[PROMPT]
Copy all of the lines in these items word for word, leaving nothing out and changing nothing.

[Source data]
====

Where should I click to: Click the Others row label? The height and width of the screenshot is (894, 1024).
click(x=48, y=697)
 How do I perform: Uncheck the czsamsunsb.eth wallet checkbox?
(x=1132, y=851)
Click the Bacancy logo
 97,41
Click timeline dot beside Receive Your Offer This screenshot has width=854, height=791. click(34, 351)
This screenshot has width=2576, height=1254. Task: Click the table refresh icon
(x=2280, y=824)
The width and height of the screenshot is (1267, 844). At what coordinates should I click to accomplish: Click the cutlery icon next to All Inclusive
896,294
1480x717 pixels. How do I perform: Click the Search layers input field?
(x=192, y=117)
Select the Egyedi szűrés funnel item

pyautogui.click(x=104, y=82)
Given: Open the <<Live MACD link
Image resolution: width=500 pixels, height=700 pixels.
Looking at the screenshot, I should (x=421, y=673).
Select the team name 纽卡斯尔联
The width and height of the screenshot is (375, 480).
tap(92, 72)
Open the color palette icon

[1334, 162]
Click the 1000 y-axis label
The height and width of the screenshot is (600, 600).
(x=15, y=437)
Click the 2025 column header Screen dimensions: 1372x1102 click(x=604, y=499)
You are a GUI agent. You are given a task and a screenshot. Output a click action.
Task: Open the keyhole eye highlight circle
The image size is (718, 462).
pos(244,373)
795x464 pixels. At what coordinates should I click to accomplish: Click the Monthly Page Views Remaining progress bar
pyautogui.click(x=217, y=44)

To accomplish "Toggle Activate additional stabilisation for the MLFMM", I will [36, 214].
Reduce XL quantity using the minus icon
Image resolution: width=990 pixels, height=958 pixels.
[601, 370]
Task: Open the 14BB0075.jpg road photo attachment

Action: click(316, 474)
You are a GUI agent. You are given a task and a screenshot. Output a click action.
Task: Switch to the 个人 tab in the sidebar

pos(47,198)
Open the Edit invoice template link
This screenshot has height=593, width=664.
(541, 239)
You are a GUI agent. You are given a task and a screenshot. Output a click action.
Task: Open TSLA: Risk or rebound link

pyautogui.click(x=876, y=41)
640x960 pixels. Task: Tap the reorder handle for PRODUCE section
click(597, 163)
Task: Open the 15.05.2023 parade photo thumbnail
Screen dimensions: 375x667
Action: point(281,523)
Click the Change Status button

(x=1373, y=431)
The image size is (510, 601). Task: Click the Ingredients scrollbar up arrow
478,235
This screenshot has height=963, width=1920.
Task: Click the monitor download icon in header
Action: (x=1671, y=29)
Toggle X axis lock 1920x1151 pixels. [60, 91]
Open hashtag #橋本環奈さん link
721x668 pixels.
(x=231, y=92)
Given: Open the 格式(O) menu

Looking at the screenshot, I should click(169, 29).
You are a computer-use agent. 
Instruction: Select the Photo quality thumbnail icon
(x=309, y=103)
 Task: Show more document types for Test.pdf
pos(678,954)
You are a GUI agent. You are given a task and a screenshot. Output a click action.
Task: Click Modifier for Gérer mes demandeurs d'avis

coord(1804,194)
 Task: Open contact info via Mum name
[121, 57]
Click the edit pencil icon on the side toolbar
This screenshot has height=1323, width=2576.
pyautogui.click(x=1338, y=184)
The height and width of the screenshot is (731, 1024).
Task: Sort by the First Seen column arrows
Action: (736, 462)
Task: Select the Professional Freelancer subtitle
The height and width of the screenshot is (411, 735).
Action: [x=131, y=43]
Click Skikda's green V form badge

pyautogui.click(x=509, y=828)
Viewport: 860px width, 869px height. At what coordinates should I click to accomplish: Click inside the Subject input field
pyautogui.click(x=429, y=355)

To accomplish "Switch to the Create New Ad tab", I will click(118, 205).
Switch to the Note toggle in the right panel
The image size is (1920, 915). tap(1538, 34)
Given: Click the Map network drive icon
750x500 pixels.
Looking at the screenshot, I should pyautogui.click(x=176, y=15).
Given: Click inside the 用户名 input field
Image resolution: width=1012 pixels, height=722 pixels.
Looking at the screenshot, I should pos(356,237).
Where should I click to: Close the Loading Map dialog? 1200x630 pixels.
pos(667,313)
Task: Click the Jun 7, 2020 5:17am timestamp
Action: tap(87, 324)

====

[TASK OUTPUT]
Where should I click to: Click the Others row label? The height and width of the screenshot is (894, 1024).
click(x=48, y=697)
 How do I perform: Uncheck the czsamsunsb.eth wallet checkbox?
(x=1132, y=851)
Click the Bacancy logo
 97,41
Click timeline dot beside Receive Your Offer This screenshot has width=854, height=791. click(34, 351)
This screenshot has width=2576, height=1254. Task: Click the table refresh icon
(x=2280, y=824)
The width and height of the screenshot is (1267, 844). At what coordinates should I click to accomplish: Click the cutlery icon next to All Inclusive
896,294
1480x717 pixels. How do I perform: Click the Search layers input field?
(x=192, y=117)
Select the Egyedi szűrés funnel item

pyautogui.click(x=104, y=82)
Given: Open the <<Live MACD link
Image resolution: width=500 pixels, height=700 pixels.
Looking at the screenshot, I should (x=421, y=673).
Select the team name 纽卡斯尔联
The width and height of the screenshot is (375, 480).
tap(92, 72)
Open the color palette icon

[1334, 162]
Click the 1000 y-axis label
The height and width of the screenshot is (600, 600).
(x=15, y=437)
Click the 2025 column header Screen dimensions: 1372x1102 click(x=604, y=499)
You are a GUI agent. You are given a task and a screenshot. Output a click action.
Task: Open the keyhole eye highlight circle
The image size is (718, 462).
pos(244,373)
795x464 pixels. At what coordinates should I click to accomplish: Click the Monthly Page Views Remaining progress bar
pyautogui.click(x=217, y=44)

To accomplish "Toggle Activate additional stabilisation for the MLFMM", I will [36, 214].
Reduce XL quantity using the minus icon
Image resolution: width=990 pixels, height=958 pixels.
[601, 370]
Task: Open the 14BB0075.jpg road photo attachment

Action: click(316, 474)
You are a GUI agent. You are given a task and a screenshot. Output a click action.
Task: Switch to the 个人 tab in the sidebar

pos(47,198)
Open the Edit invoice template link
This screenshot has height=593, width=664.
(541, 239)
You are a GUI agent. You are given a task and a screenshot. Output a click action.
Task: Open TSLA: Risk or rebound link

pyautogui.click(x=876, y=41)
640x960 pixels. Task: Tap the reorder handle for PRODUCE section
click(597, 163)
Task: Open the 15.05.2023 parade photo thumbnail
Screen dimensions: 375x667
Action: point(281,523)
Click the Change Status button

(x=1373, y=431)
The image size is (510, 601). Task: Click the Ingredients scrollbar up arrow
478,235
This screenshot has height=963, width=1920.
Task: Click the monitor download icon in header
Action: (x=1671, y=29)
Toggle X axis lock 1920x1151 pixels. [60, 91]
Open hashtag #橋本環奈さん link
721x668 pixels.
(x=231, y=92)
Given: Open the 格式(O) menu

Looking at the screenshot, I should click(169, 29).
You are a computer-use agent. 
Instruction: Select the Photo quality thumbnail icon
(x=309, y=103)
 Task: Show more document types for Test.pdf
pos(678,954)
You are a GUI agent. You are given a task and a screenshot. Output a click action.
Task: Click Modifier for Gérer mes demandeurs d'avis

coord(1804,194)
 Task: Open contact info via Mum name
[121, 57]
Click the edit pencil icon on the side toolbar
This screenshot has height=1323, width=2576.
pyautogui.click(x=1338, y=184)
The height and width of the screenshot is (731, 1024).
Task: Sort by the First Seen column arrows
Action: (736, 462)
Task: Select the Professional Freelancer subtitle
The height and width of the screenshot is (411, 735).
Action: [x=131, y=43]
Click Skikda's green V form badge

pyautogui.click(x=509, y=828)
Viewport: 860px width, 869px height. At what coordinates should I click to accomplish: Click inside the Subject input field
pyautogui.click(x=429, y=355)

To accomplish "Switch to the Create New Ad tab", I will click(118, 205).
Switch to the Note toggle in the right panel
The image size is (1920, 915). tap(1538, 34)
Given: Click the Map network drive icon
750x500 pixels.
Looking at the screenshot, I should pyautogui.click(x=176, y=15).
Given: Click inside the 用户名 input field
Image resolution: width=1012 pixels, height=722 pixels.
Looking at the screenshot, I should pos(356,237).
Where should I click to: Close the Loading Map dialog? 1200x630 pixels.
pos(667,313)
Task: Click the Jun 7, 2020 5:17am timestamp
Action: tap(87, 324)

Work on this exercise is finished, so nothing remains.